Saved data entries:

--- --- ---

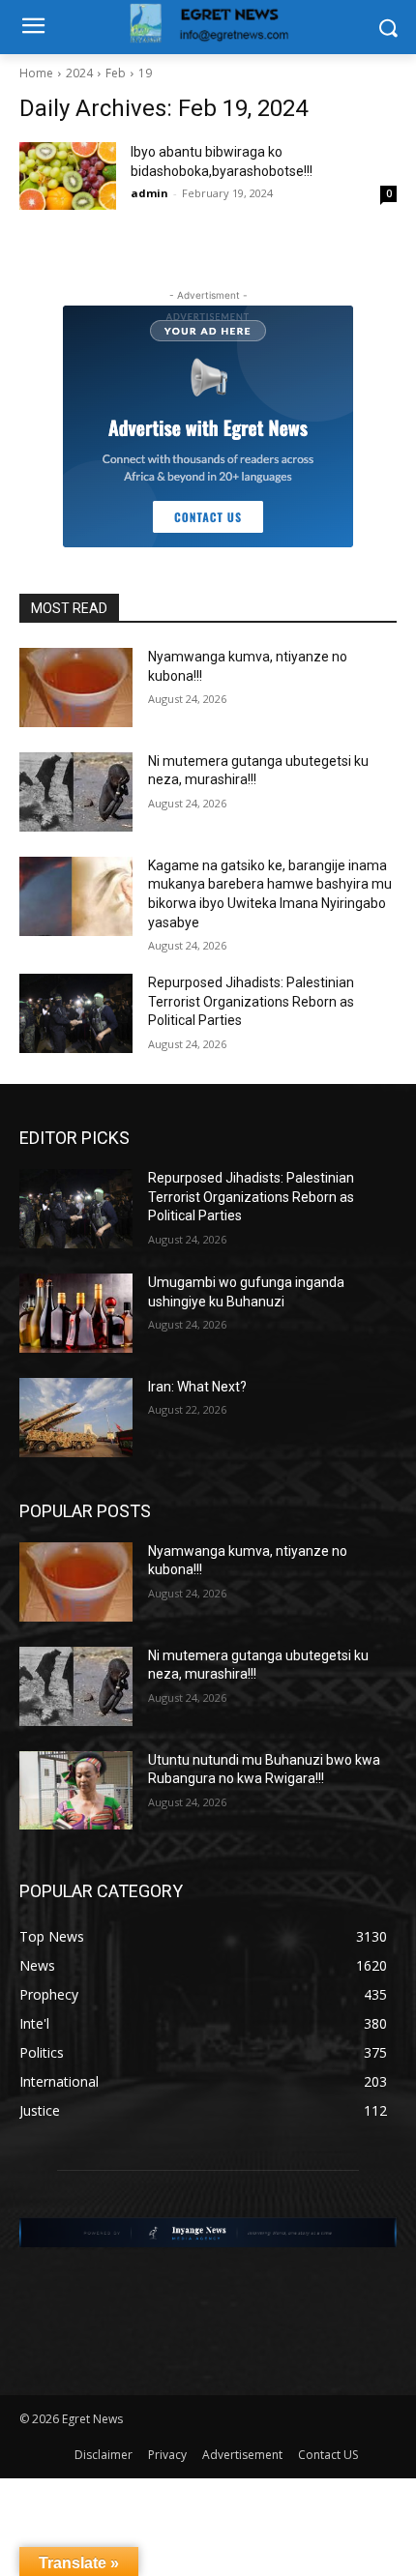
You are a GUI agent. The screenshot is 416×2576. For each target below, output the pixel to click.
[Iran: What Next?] (76, 1417)
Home (36, 73)
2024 (79, 73)
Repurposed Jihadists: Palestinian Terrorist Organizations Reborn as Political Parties (251, 1001)
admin (149, 193)
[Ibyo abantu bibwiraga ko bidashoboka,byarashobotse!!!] (67, 176)
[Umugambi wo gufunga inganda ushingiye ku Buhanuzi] (76, 1313)
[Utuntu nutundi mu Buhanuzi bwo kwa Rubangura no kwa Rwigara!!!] (76, 1790)
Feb (115, 73)
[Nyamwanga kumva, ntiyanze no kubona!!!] (76, 687)
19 (145, 73)
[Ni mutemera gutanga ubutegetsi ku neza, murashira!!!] (76, 792)
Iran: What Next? (197, 1386)
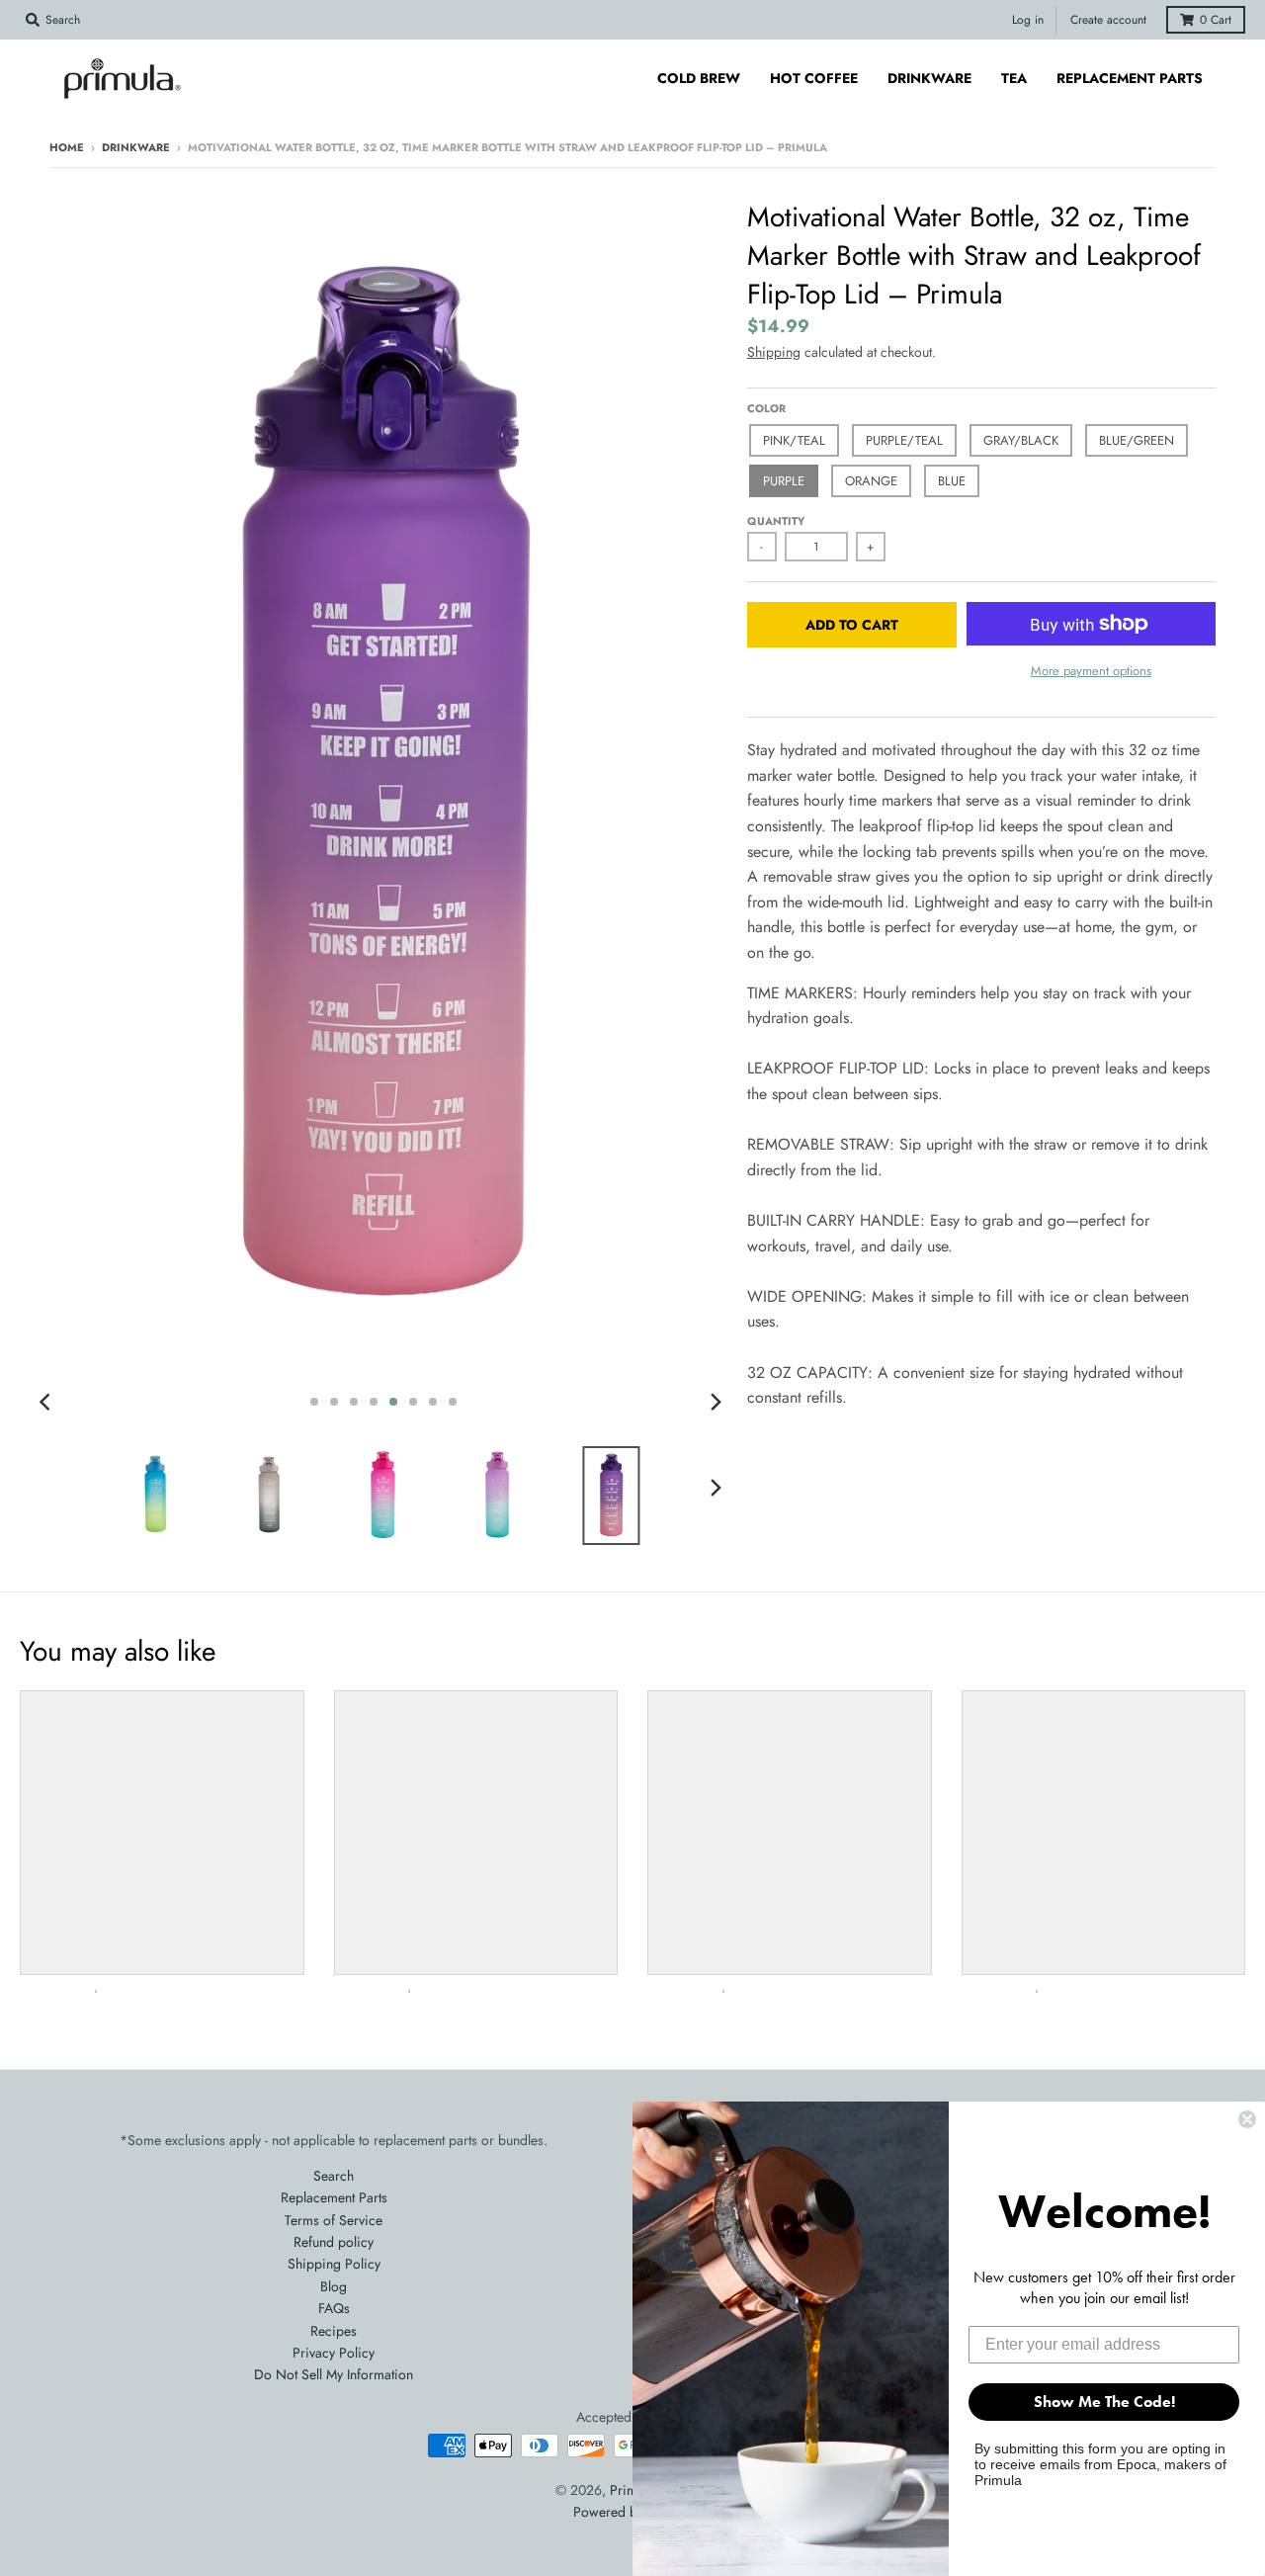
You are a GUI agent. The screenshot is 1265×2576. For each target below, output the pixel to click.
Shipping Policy (334, 2264)
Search (333, 2176)
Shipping (774, 352)
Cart (1215, 20)
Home (66, 147)
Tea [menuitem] (1014, 78)
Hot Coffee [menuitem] (814, 78)
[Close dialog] (1247, 2119)
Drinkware (136, 147)
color (766, 408)
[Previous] (47, 1401)
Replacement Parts (334, 2197)
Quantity (775, 521)
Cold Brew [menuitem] (698, 78)
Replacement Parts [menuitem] (1129, 78)
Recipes (333, 2331)
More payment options (1091, 670)
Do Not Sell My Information (333, 2374)
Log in (1028, 20)
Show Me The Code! (1104, 2401)
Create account (1108, 20)
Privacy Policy (334, 2352)
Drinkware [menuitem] (929, 78)
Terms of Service (333, 2220)
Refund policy (334, 2242)
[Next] (715, 1401)
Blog (333, 2286)
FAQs (334, 2308)
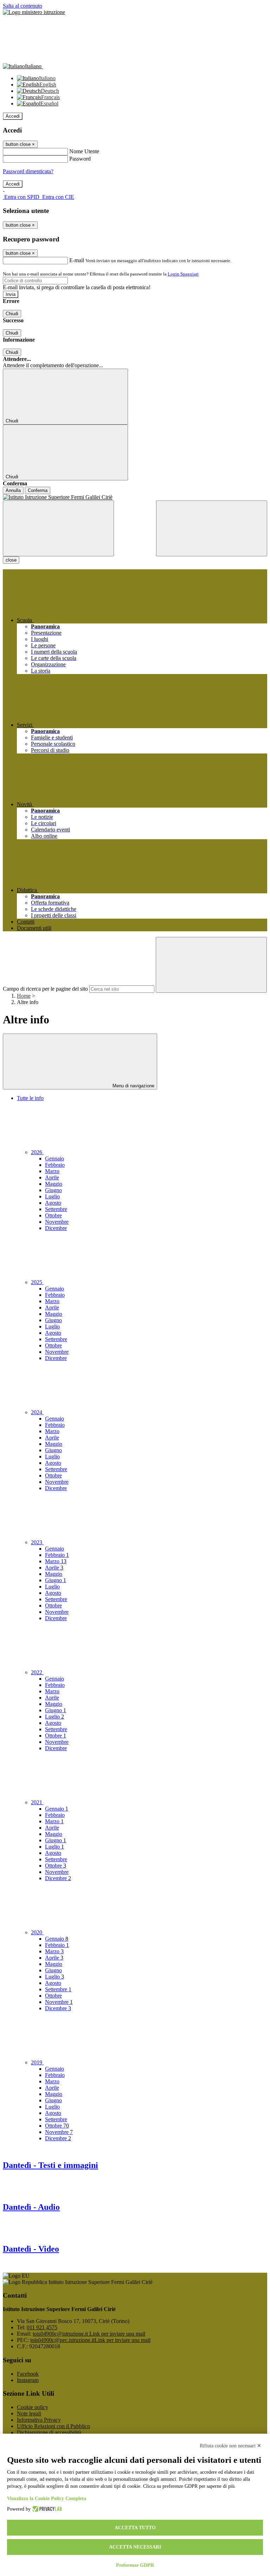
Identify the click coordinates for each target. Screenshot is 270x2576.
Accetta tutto (135, 2527)
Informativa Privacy (39, 2420)
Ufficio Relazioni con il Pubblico (53, 2426)
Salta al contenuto (22, 6)
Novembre (57, 1222)
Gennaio (54, 1158)
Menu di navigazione (132, 1085)
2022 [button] (37, 1672)
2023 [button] (37, 1542)
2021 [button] (37, 1802)
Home (24, 996)
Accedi (13, 116)
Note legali (29, 2413)
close (11, 560)
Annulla (13, 490)
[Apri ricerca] (211, 528)
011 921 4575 (42, 2327)
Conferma (37, 490)
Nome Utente (84, 151)
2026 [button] (37, 1152)
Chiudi (12, 313)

--- --- ---

What are the lines, exactly as written above, from the line with "Accetta tutto (135, 2527)" to the line with "[Apri ricerca] (211, 528)", both included? Output only those.

### TASK SOLUTION
Accetta tutto (135, 2527)
Informativa Privacy (39, 2420)
Ufficio Relazioni con il Pubblico (53, 2426)
Salta al contenuto (22, 6)
Novembre (57, 1222)
Gennaio (54, 1158)
Menu di navigazione (132, 1085)
2022 [button] (37, 1672)
2023 [button] (37, 1542)
2021 [button] (37, 1802)
Home (24, 996)
Accedi (13, 116)
Note legali (29, 2413)
close (11, 560)
Annulla (13, 490)
[Apri ricerca] (211, 528)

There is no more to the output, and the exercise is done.